Lines with "page": please show every one of them from the listing below.
● ● ●
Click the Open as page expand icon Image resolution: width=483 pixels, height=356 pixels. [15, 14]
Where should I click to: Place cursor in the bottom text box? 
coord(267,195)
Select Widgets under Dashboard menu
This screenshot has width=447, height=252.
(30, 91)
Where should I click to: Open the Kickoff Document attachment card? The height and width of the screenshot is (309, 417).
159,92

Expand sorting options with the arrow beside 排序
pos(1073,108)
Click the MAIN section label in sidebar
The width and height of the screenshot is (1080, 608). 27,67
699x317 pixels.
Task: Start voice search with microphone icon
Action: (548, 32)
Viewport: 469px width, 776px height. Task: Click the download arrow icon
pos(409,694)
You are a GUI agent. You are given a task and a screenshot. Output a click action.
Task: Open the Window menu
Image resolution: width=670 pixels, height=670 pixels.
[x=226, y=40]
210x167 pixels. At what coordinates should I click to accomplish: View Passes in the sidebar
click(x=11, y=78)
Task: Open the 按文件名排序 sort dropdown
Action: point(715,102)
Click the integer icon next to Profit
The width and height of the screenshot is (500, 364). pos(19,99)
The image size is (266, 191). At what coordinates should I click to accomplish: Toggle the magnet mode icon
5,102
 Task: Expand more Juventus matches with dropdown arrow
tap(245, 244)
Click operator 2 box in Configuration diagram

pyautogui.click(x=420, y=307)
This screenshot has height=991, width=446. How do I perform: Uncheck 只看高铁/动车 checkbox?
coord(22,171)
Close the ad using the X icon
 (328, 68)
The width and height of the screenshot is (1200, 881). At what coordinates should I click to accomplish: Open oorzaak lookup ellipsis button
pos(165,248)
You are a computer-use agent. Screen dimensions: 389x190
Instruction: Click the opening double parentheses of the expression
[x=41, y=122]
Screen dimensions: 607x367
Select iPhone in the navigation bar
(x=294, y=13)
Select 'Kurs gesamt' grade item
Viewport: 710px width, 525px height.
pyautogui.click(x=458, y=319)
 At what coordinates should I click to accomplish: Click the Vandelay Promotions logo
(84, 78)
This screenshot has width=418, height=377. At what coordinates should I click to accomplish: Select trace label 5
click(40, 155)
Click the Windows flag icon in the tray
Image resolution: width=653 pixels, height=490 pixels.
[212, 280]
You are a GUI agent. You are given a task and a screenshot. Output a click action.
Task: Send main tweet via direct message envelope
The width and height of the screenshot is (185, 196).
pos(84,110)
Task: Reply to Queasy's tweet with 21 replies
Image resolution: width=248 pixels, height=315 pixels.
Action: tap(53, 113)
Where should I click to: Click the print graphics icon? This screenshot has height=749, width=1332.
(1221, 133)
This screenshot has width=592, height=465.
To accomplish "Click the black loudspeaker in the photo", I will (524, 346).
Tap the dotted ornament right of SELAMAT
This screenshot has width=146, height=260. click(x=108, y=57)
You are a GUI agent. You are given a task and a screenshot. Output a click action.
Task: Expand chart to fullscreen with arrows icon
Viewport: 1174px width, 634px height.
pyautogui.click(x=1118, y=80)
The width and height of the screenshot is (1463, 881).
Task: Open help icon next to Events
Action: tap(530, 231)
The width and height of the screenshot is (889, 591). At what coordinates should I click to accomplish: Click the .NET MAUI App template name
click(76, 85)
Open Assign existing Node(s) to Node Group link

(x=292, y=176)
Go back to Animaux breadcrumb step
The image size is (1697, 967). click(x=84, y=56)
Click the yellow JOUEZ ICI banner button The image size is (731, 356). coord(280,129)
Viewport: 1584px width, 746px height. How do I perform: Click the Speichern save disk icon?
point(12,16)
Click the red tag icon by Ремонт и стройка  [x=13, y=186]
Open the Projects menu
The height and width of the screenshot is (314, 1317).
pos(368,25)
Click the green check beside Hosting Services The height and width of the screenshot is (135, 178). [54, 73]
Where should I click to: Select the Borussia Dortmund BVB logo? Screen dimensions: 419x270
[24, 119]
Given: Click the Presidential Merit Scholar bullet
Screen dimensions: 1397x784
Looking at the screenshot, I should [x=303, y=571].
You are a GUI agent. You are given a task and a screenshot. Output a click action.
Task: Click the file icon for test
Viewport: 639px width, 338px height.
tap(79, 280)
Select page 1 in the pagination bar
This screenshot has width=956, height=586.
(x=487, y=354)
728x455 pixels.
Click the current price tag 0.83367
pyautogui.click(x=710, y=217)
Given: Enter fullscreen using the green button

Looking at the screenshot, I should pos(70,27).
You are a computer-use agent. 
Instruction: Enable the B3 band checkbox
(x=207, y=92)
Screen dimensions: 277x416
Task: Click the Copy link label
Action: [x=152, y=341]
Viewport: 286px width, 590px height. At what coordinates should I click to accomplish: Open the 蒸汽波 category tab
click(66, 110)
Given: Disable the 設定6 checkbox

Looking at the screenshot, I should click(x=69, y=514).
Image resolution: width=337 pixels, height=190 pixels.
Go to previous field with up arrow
● ● ●
• **SOLUTION FOR THIS TASK**
Click the Open as page expand icon Image resolution: width=483 pixels, height=356 pixels. [15, 14]
Select page 1 in the pagination bar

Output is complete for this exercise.